Arugula, she thought. I’m going to die alone in a Scottish castle because people have gotten too good for iceberg lettuce. Then remembered the Jamaican restaurant that the chef had kept open for them on that first night, bringing them mussels and baby clams and the firm cheeks of something that had no name. Could be, she thought, remembering how her husband always insisted she had a shellfish allergy that she would not, or could not, accept. But she kept coming back to the coldest water in the world, that had gone down into the center of her, that belonged then and now to the fairies.
Fucking survivalists, she thought. Fancy cups. Bug-eating. No respect. They think they’re preparing for any contingency, but they have no idea. They think regional camo will protect them. They think they’re ready to leave the weak ones behind in the woods. They think there’ll be no money.
Her body was so heavy.
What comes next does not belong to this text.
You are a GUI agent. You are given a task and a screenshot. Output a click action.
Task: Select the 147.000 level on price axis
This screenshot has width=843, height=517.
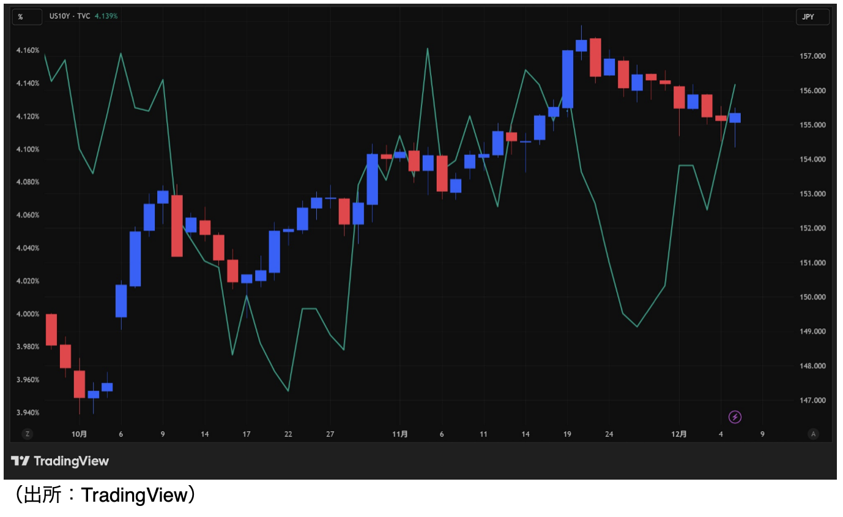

The Child was in all her limbs, she was carrying her through thickets and over green hills, laying her down nowhere, or else she would be taken. If she could feel her, as she had never before been able to feel anybody on this earth, it is because she was the right size. Why had no one been the right size before? A knock on the door. A shape passed by her, neatly tied up her arugula, and made it disappear.
Downstairs on the fairy tale terrace, over an exorbitant Scottish cheese board, her mother and husband and sister were all screaming at each other. Her mother had misread something about the Property Brothers on the internet and was insisting that they were persecuted for being Christian. Their show had been canceled, she shouted, because of their embrace of the true faith! Her husband explained that they were Canadians, and Canadians didn’t have faith. But she got redder and redder, believing that they were concealing reality from her. It was the Property Brothers, and they had lost it all! Later it turned out that her mom had gotten them mixed up with a pair of homophobic real estate agents. That was the sort of mistake people made now. It was hard to know how much to yell at her about it, because one day she would die. Also she had taken care of the Child. You could only think of her hands cupping the large head, and how one day the Child had let her head fall forward, it seemed purposefully, so that her open mouth landed smack against her grandmother’s cheek. They decided to call that a kiss, for narrative purposes. They made many such decisions in those days.